REPUBLIKA.CO.ID, JAKARTA -- Kitab Undang-undang Hukum Pidana (KUHP) yang baru disahkan dinilai sebagai upaya nyata bangsa Indonesia mengganti tatanan hukum positif agar sejalan dengan kebutuhan masyarakat dan tuntutan perkembangan zaman. Anggota Komisi I DPR, Krisantus Kurniawan, menilai hakikat pembaruan hukum pidana berkaitan erat dengan latar belakang dan urgensi diadakannya pembaruan yaitu upaya melakukan reorientasi dan reformasi hukum pidana.
“KUHP suatu negara merupakan ekspresi peradaban bagi negara yang bersangkutan.
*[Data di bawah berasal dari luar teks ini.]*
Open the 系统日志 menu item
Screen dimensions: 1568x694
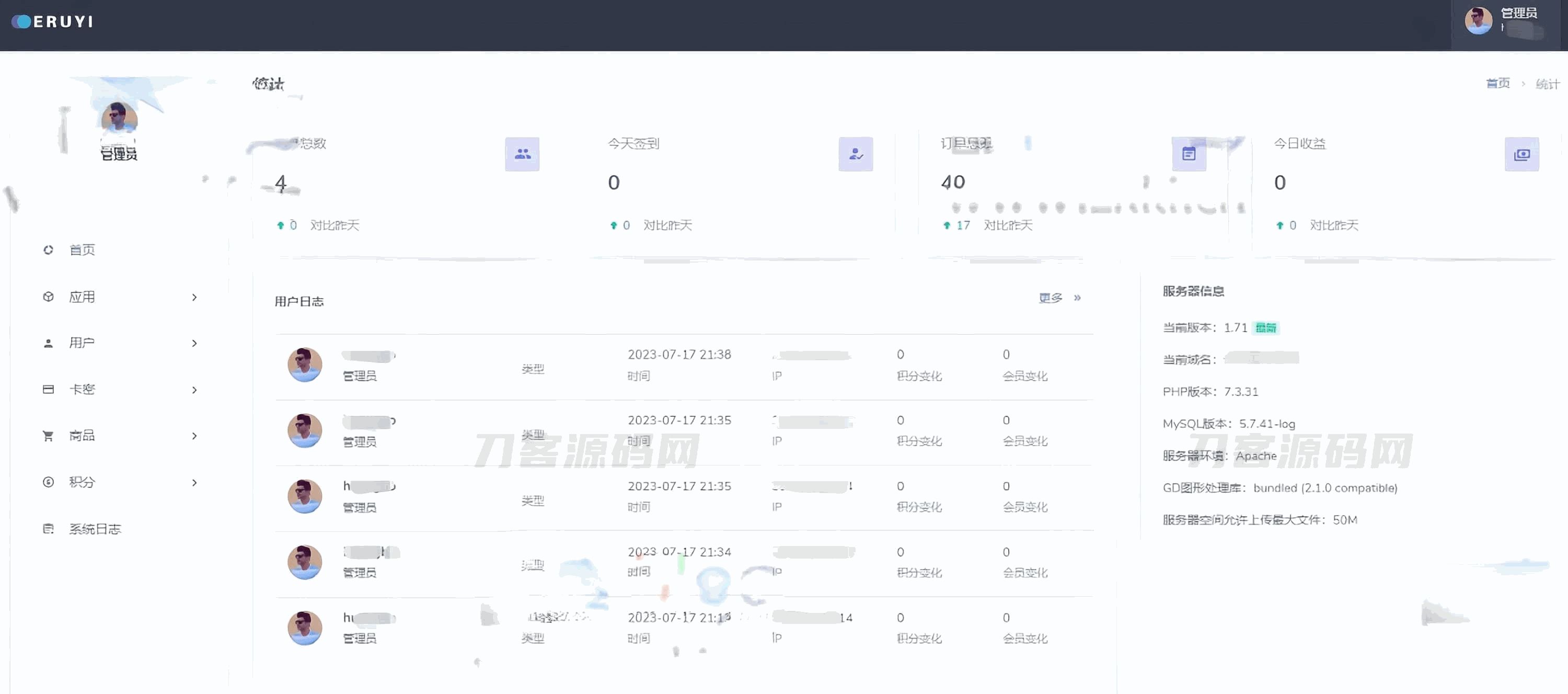click(x=95, y=529)
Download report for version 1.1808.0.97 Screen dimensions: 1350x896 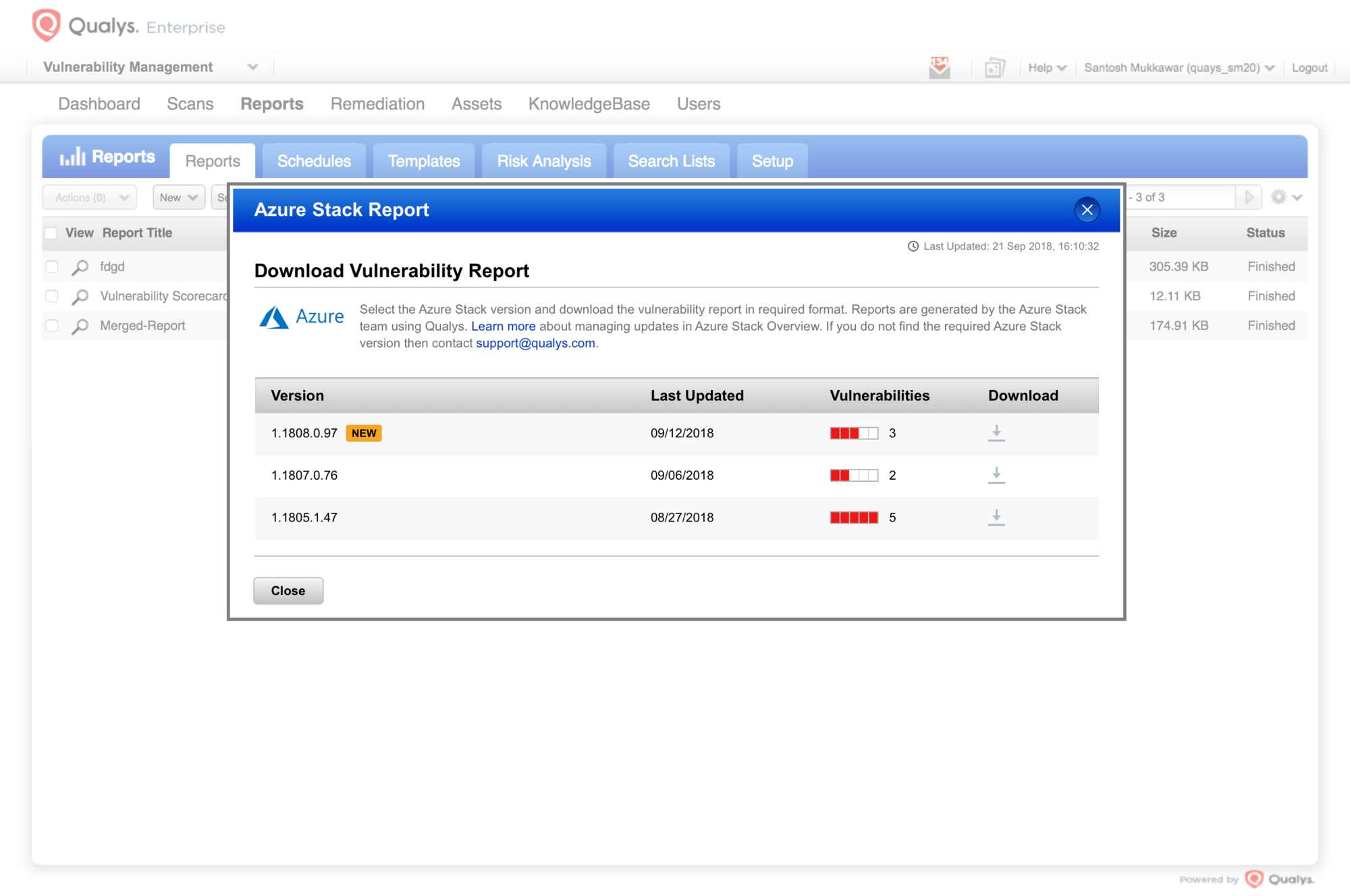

Penggantian tatanan hukum tersebut merupakan penggantian atau perubahan secara mendasar dan rasional,” ujarnya dalam Webinar bertema ‘Urgensi Pembaruan KUHP’.
Menurut politisi asal pemilihan Kalimantan Barat ini, pembaruan Hukum Pidana merupakan upaya untuk mengganti tatanan Hukum Pidana Positif (Ius Constitutum) dengan tatanan hukum pidana yang dicita-citakan (Ius Constituendum). Pada akhirnya pembaruan hukum pidana harus secara nyata diwujudkan melalui kebijakan atau politik hukum pidana.
Tentu saja, lanjutnya, pembaharuan hukum pidana tersebut sesuai dengan nilai-nilai sentral sosio-politik, sosio-filosofi dan sosio-kultural masyarakat Indonesia yang melandasi kebijakan sosial, kebijakan kriminal dan kebijakan penegakan hukum di Indonesia. “Maka pembaruan hukum pidana harus ditempuh dengan pendekatan yang berorientasi pada kebijakan (policy-oriented approach) dan pendekatan yang berorientasi pada nilai (value-oriented approach),” tuturnya.